Saved data entries
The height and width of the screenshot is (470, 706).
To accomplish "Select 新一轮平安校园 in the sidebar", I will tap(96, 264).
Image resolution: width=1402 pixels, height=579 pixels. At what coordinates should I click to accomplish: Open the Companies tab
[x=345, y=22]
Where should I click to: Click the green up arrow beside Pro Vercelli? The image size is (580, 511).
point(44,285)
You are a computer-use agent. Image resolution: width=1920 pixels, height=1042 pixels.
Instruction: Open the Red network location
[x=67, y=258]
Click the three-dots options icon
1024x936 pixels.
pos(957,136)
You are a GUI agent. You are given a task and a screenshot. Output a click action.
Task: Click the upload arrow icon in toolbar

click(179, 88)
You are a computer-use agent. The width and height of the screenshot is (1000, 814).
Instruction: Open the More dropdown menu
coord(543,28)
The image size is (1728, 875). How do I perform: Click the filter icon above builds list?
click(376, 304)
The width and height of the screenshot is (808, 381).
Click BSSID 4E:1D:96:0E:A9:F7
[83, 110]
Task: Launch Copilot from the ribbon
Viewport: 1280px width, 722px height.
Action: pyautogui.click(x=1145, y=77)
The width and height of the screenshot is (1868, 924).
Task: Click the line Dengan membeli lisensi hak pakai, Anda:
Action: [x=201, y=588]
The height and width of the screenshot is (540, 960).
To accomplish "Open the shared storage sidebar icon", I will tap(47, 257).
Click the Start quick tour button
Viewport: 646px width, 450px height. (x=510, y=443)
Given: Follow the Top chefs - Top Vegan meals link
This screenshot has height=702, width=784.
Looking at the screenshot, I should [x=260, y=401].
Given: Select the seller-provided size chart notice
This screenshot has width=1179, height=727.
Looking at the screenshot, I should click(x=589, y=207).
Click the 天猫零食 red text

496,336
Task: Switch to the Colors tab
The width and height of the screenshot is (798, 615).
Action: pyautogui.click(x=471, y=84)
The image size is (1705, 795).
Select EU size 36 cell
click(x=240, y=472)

● **Work required**:
Reprint exactly the lines above that start at the one with "The width and height of the screenshot is (808, 381)." and end at the one with "Given: Select the", keeping both and adding none.

● **Solution for this problem**:
The width and height of the screenshot is (808, 381).
Click BSSID 4E:1D:96:0E:A9:F7
[83, 110]
Task: Launch Copilot from the ribbon
Viewport: 1280px width, 722px height.
Action: pyautogui.click(x=1145, y=77)
The width and height of the screenshot is (1868, 924).
Task: Click the line Dengan membeli lisensi hak pakai, Anda:
Action: [x=201, y=588]
The height and width of the screenshot is (540, 960).
To accomplish "Open the shared storage sidebar icon", I will tap(47, 257).
Click the Start quick tour button
Viewport: 646px width, 450px height. (x=510, y=443)
Given: Follow the Top chefs - Top Vegan meals link
This screenshot has height=702, width=784.
Looking at the screenshot, I should [x=260, y=401].
Given: Select the seller-provided size chart notice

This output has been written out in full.